La comprensión del total error por inversión del anterior idealismo alemán llevó necesariamente al materialismo, pero, cosa digna de observarse, no al materialismo meramente metafísico y exclusivamente mecanicista del siglo XVIII. Frente a la simplista recusación ingenuamente revolucionaria de toda la historia anterior, el moderno materialismo ve en la historia el proceso de evolución de la humanidad, descubrir las leyes de cuyo movimiento es su tarea.

Frente a la concepción de la naturaleza como un todo inmutable de cuerpos celestes que se mueven en estrechas órbitas, como había enseñado Newton, y de inmutables especies de seres orgánicos, como lo había enseñado Linneo, el actual materialismo reúne los nuevos progresos de la ciencia de la naturaleza, según los cuales también la naturaleza tiene su historia en el tiempo, los cuerpos celestes y las especies de organismos, que los habitan cuando las circunstancias son favorables, nacen y perecen, y los ciclos y órbitas, cuando de verdad existen, tienen dimensiones infinitamente más gigantescas.

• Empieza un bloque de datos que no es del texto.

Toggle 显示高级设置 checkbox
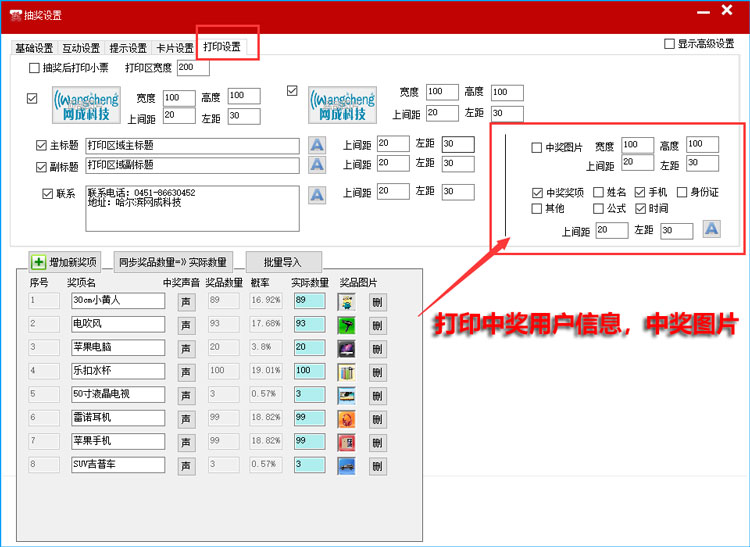pos(669,44)
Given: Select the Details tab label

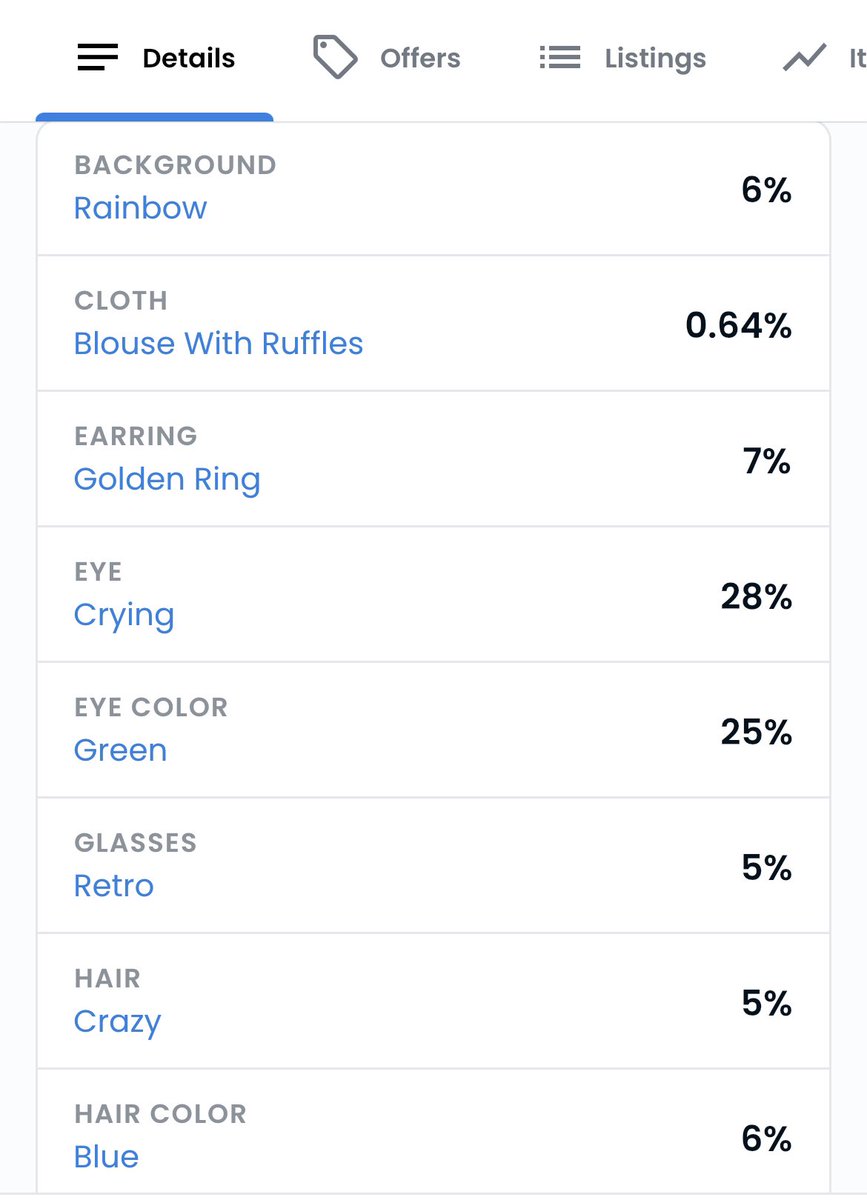Looking at the screenshot, I should [189, 58].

En los dos casos es este materialismo sencillamente dialéctico, y no necesita filosofía alguna que esté por encima de las demás ciencias.

Desde el momento en que se presenta a cada ciencia la exigencia de ponerse en claro acerca de su posición en la conexión total de las cosas y del conocimiento de las cosas, se hace precisamente superflua toda ciencia de la conexión total. De toda la anterior filosofía no subsiste al final con independencia más que la doctrina del pensamiento y de sus leyes, la lógica formal y la dialéctica. Todo lo demás queda absorbido por la ciencia positiva de la naturaleza y de la historia.

Los esquemas lógicos no pueden referirse sino a formas de pensamiento; pero aquí no se trata sino de las formas del ser, del mundo externo, y el pensamiento no puede jamás obtener e inferir esas formas de sí mismo, sino sólo del mundo externo. Con lo qué se invierte enteramente la situación: los principios no son el punto de partida de la investigación, sino su resultado final, y no se aplican a la naturaleza y a la historia humana sino que se abstraen de ellas, no es la naturaleza ni el reino del hombre los que se rigen según los principios, sino que éstos son correctos en la medida en que concuerdan con la naturaleza y con la historia. Esta es la única concepción materialista del asunto.